Records excerpted from a collection
============
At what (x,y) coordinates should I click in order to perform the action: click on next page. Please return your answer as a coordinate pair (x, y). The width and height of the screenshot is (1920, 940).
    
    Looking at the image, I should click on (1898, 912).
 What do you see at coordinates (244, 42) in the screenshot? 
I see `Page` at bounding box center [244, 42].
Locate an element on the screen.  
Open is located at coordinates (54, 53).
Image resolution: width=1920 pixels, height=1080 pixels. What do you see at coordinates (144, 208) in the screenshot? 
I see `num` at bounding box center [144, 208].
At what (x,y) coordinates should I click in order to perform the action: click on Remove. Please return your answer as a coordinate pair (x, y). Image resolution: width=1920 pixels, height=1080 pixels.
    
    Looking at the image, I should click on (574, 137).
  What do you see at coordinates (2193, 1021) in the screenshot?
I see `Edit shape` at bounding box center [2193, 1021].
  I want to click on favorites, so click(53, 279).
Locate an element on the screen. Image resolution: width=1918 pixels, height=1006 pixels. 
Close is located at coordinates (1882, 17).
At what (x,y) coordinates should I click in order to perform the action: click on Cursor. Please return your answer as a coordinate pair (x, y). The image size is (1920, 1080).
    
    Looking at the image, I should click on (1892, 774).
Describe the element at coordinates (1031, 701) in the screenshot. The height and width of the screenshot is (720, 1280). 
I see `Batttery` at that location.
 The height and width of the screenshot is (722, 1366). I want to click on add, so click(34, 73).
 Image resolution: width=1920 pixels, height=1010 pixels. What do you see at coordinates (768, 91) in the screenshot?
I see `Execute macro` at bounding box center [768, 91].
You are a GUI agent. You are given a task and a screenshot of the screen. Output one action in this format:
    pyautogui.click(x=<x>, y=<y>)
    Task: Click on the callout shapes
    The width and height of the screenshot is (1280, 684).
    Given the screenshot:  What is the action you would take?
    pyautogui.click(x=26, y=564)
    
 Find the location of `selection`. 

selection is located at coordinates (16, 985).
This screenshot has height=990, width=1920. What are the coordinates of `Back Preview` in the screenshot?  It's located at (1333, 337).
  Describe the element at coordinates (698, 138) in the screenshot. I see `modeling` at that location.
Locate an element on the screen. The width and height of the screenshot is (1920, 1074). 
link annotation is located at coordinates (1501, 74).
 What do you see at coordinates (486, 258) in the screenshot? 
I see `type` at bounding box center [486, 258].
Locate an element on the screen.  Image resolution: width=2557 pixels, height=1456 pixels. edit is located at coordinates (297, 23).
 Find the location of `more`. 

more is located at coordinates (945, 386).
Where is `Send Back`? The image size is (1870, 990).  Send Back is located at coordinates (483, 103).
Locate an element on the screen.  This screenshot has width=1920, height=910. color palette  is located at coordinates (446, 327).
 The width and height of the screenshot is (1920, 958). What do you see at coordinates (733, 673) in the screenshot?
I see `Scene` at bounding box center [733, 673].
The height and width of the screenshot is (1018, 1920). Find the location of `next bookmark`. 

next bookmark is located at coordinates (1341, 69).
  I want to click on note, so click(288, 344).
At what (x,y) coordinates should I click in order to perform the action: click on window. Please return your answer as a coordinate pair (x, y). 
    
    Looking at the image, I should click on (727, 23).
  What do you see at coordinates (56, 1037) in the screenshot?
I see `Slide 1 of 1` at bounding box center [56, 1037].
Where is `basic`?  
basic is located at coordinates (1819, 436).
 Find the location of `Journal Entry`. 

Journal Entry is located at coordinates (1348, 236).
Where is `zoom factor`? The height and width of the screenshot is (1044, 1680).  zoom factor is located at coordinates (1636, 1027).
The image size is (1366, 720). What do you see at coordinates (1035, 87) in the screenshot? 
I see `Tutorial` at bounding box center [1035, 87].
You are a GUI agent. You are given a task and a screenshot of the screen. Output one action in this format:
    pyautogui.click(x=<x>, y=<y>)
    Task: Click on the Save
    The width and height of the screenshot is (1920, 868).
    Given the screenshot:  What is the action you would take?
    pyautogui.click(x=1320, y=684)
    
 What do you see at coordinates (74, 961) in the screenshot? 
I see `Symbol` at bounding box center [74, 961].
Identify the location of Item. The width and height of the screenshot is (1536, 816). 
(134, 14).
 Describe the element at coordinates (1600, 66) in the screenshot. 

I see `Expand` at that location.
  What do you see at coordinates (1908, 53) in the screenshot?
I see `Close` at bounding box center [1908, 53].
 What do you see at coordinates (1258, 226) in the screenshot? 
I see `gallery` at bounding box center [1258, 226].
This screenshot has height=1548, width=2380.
============
### DIRECTIONS FOR THIS TASK
Gather each line of the rows above in which the string "Back" appears, and reproduce every such line in full.

### EXERCISE RESPONSE
This screenshot has height=990, width=1920. What are the coordinates of `Back Preview` in the screenshot?  It's located at (1333, 337).
Where is `Send Back`? The image size is (1870, 990).  Send Back is located at coordinates (483, 103).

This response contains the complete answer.